_Brief_
Output each line of the material exactly as it stands.
Start of Data shown
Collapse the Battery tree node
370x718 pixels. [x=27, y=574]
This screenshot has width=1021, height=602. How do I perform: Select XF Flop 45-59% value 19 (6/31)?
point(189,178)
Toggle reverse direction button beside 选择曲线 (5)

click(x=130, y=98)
End of Data shown
_Written solution_
Collapse the Battery tree node
370x718 pixels. [x=27, y=574]
This screenshot has width=1021, height=602. How do I perform: Select XF Flop 45-59% value 19 (6/31)?
point(189,178)
Toggle reverse direction button beside 选择曲线 (5)

click(x=130, y=98)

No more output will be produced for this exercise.